La façade de l'Hôtel d'Hallwyl, 28 rue Michel Le Comte (IIIe)
Dans un article du 31 mars 2010 de notre blog consacré au squat discret de la rue de Montmorency, sur lequel nous sommes revenus récemment (voir le blog en date du 12 décembre 2012), nous évoquions l’Hôtel d’Hallwyl, 28 rue Michel Le Comte (IIIe), aménagé par Claude-Nicolas Ledoux dont le jardin pouvait être admiré des fenêtres de l’immeuble incriminé. Il s’agit de l’unique hôtel particulier de ce célèbre architecte subsistant à ce jour à Paris. Les fameuses rotondes (La Vilette, Parc Monceau) étaient des bâtiments administratifs de la fameuse barrière qui entourait la capitale afin de réduire la contrebande.
Il convient toutefois de rappeler que la plus connue des réalisations de Ledoux reste la Saline d’Arc-et-Senans en Franche Comté. Mais nous lui devons de nombreux édifices tels le château de Benouville dans le Calvados, le grenier à sel de Compiègne ou le théâtre de Besançon où il créa la première fosse d’orchestre.
C’est après avoir terminé les décors du Café Militaire, célèbre établissement de la rue Saint- Honoré aujourd’hui détruit dont les boiseries ont été remontées dans une salle du musée Carnavalet que Ledoux reçoit en 1766 (il a 30 ans) commande de cette construction. François-Joseph d’Hallwyl est colonel de la Garde Suisse (un régiment d’infanterie de plus de 2000 soldats affectés au service du roi).

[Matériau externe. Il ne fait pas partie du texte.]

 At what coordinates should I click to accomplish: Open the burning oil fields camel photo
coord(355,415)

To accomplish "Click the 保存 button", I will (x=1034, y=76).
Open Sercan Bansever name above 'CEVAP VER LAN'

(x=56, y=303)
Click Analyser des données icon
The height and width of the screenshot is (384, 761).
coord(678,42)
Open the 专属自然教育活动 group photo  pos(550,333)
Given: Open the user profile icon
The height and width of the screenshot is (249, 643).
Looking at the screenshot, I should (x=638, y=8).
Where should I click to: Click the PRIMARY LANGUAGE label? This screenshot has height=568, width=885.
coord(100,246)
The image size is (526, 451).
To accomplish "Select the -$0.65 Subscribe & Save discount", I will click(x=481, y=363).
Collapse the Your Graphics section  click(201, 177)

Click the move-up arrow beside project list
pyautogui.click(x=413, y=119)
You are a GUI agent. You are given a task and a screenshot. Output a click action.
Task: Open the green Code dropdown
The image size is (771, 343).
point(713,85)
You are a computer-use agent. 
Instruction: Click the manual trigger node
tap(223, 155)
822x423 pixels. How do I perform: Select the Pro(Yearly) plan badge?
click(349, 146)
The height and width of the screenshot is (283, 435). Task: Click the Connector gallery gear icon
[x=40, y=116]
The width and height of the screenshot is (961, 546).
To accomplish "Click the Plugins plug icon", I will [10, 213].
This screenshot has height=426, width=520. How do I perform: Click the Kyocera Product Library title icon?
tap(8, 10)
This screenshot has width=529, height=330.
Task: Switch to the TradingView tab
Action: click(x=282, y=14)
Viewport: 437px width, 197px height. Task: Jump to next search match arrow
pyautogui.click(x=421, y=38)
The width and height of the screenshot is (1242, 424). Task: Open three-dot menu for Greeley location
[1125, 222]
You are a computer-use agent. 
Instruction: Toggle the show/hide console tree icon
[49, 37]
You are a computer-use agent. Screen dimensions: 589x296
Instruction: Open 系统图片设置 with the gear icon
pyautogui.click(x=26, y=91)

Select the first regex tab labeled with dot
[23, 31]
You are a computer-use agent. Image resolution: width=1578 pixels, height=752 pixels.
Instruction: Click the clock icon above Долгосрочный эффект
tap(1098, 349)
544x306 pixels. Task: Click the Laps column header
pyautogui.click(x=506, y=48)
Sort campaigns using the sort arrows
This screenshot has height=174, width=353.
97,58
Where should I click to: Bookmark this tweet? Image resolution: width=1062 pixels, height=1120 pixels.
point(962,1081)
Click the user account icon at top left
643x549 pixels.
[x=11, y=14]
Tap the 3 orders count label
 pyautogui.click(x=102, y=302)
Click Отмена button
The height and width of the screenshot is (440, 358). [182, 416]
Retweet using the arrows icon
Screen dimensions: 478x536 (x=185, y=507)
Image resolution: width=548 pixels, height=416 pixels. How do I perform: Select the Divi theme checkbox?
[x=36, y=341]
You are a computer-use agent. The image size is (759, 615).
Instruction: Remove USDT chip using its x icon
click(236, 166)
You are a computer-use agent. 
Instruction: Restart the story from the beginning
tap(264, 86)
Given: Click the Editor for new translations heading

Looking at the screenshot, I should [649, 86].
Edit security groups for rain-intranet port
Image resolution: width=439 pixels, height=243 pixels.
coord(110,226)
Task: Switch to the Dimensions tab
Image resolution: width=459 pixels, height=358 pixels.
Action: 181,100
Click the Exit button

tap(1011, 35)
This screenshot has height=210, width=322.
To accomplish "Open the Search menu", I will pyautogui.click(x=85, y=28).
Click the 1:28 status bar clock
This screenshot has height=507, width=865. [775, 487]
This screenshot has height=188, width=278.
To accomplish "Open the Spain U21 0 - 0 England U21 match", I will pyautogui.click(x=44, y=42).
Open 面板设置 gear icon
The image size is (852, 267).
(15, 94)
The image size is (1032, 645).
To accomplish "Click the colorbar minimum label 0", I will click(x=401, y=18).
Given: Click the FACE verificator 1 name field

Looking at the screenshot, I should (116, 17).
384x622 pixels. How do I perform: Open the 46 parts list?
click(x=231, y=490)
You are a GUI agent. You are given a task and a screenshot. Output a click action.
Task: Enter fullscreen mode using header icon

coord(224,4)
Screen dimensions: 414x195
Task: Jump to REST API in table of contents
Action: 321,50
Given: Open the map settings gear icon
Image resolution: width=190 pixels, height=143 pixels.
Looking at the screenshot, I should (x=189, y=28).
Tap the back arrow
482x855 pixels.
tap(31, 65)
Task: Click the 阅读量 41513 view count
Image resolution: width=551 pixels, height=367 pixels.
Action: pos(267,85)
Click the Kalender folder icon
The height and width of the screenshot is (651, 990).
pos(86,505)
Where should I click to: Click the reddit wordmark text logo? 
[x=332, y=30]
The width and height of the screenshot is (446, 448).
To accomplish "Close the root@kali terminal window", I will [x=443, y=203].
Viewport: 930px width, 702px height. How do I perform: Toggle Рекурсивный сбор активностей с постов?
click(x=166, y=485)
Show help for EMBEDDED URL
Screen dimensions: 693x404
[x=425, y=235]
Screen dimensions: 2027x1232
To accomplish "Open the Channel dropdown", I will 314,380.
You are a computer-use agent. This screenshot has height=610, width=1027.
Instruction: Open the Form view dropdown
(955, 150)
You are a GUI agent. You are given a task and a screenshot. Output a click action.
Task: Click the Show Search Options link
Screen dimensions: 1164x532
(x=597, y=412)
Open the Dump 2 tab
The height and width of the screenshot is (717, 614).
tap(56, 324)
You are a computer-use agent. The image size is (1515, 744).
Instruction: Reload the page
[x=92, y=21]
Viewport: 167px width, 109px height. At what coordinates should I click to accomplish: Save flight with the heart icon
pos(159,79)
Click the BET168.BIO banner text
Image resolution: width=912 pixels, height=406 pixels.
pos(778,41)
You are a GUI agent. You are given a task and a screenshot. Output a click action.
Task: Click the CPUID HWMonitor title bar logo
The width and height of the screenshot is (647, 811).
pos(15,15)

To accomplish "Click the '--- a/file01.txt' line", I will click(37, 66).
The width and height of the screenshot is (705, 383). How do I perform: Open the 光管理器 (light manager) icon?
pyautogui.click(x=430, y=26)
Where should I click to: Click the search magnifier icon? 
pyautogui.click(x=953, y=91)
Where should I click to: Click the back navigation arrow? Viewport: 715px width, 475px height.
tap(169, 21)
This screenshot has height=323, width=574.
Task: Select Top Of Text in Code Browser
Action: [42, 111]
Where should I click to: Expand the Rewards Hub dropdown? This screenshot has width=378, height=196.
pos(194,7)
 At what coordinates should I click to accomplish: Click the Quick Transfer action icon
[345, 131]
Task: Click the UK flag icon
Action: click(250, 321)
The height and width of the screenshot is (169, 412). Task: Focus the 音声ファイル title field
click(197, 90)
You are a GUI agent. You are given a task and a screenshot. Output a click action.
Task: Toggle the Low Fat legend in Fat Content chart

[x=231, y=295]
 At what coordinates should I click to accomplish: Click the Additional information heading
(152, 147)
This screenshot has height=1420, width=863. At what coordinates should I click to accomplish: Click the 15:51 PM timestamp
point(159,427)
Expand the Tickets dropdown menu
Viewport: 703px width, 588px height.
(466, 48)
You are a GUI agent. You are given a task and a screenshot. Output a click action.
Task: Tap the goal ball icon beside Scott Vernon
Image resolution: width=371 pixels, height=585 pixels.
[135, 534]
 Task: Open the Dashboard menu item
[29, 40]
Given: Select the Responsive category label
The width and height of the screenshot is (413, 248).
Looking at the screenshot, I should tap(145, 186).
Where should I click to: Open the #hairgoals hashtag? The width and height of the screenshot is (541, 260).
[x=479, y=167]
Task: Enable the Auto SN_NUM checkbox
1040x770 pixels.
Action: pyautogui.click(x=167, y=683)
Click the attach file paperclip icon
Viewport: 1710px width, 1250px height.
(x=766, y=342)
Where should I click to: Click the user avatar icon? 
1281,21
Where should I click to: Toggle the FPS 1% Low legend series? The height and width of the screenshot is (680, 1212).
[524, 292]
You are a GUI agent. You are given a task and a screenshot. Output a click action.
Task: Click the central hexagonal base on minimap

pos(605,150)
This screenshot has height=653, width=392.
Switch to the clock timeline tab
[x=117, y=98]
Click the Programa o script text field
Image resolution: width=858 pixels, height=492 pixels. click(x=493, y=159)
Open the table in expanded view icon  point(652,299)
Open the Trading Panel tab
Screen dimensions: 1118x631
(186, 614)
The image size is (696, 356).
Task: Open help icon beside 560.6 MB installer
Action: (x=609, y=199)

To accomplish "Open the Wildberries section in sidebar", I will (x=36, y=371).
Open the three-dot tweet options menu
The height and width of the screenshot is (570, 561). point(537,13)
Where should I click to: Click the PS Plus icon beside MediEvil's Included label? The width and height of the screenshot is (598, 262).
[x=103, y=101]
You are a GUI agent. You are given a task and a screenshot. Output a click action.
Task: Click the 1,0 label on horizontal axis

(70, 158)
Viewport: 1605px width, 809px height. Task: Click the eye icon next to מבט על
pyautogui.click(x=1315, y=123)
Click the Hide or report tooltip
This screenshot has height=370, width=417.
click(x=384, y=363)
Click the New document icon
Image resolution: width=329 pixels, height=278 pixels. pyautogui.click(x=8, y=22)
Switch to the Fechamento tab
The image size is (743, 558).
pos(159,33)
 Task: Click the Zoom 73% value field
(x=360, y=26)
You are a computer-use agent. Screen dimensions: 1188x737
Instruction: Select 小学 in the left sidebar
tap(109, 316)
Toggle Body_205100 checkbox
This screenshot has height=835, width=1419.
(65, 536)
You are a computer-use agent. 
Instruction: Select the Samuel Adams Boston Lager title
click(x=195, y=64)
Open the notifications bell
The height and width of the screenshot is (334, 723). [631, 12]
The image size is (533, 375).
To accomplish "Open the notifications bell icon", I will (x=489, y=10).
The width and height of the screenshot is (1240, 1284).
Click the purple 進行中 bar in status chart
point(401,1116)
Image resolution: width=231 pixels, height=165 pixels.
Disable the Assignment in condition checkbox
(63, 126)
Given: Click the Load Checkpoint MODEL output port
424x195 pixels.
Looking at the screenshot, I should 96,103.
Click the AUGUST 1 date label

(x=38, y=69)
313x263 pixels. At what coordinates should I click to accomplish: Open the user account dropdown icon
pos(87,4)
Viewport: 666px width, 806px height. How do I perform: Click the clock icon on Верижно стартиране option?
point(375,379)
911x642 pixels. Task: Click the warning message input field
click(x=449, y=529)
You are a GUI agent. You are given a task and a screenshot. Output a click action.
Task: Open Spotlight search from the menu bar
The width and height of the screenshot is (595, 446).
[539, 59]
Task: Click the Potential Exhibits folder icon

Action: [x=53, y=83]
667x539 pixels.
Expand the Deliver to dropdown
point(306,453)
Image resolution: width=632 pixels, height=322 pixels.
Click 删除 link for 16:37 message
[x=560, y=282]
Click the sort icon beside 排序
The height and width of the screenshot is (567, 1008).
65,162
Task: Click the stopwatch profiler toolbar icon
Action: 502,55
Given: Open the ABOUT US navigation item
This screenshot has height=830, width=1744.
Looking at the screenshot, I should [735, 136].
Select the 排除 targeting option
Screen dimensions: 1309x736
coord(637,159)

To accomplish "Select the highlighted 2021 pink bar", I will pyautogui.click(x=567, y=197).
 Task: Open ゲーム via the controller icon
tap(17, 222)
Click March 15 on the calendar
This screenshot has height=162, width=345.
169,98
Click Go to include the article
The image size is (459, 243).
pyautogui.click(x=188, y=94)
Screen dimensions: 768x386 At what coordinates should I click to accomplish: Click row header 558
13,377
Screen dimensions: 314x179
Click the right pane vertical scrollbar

Ledoux va transformer radicalement l’Hôtel de Bouligneux que Mansart avait aménagé, dont l’un des occupants fut rappelons le Necker et dans lequel est née sa fille qui deviendra plus tard la très connue Madame de Staël. Pour magnifier l’ensemble, Ledoux applique ses préceptes de rigueur de composition, d'esprit fonctionnel et de sobriété. Il dote cet ensemble d’une simple façade néoclassique proche de celles de la Renaissance italienne, que l’on retrouve aussi dans d’autres constructions de ce type en Europe. Le portail d’entrée encadré de colonnes cannelées est au centre. Un tympan sculpté de deux génies ailés adossés à une urne le surmonte.
Vue de la colonnade du jardin
D’anciennes photographies représentent cette façade flanquée de deux magasins à chaque extrêmité! Les communs se trouvaient côté rue et les écuries pouvaient contenir 18 chevaux. L’aspect extérieur du corps de logis est simple, sans ordonnancement précis, excepté de hautes fenêtres à fronton et balustrade de pierre et des refends à bossages à la manière de certains palais italiens. L’intérieur est décoré avec beaucoup de goût, la plupart des décors et lambris ont disparu au cours de la deuxième moitié du XIXe siècle.
On a cependant retrouvé de très beaux plafonds peints à la française du XVIIe donc antérieurs aux travaux de Ledoux lors de la restauration. Ces poutres et solives sont souvent ornés de motifs floraux et de grotesques aux visages expressifs dont les couleurs sont splendides. L'escalier d'honneur à la perspective feinte est sobre et élancé, typique du Marais. Il dispose d’une rampe très élégante en fer forgé. Une des raretés de l’édifice provient de son jardin qui est ordonnancé tel un atrium antique bordé d’une galerie soutenant des terrasses supportées par deux galeries de colonnes doriques encadrant un parterre végétal, autrefois planté de grands arbres. Contre le mur du fond, attenant à la rue de Montmorency se trouve une sorte de « rocaille » constituée d'une nymphée décorée de concrétions (les statues en terre cuite qui entouraient la fontaine ont disparu).
Ce jardin était encore, il n’y pas si longtemps, recouvert d’une verrière, éclairé de néons (comme tout le reste du bâtiment) et transformé en cantine de la société Lyon- Allemand-Louyot et Cie qui l’occupait depuis 1968. Dès 1790, l’Hôtel passe aux mains de la fille unique d'Hallwyl devenue princesse Esterhazy puis à François Guyot de Villeneuve qui le quitteront en 1849. L’ensemble abrita ensuite des banques des commerces, les pastilles Valda, une fabrique de plastiques moulés, une imprimerie papeterie et les services administratifs du fondeur de métaux cité. Petit à petit cet ensemble architectural fut dénaturé. Aussi a-t-on pu se réjouir lorsqu'il y a 15 ans, a démarré la restauration redonnant une partie de son lustre à cet ensemble qui compte désormais 9 appartements.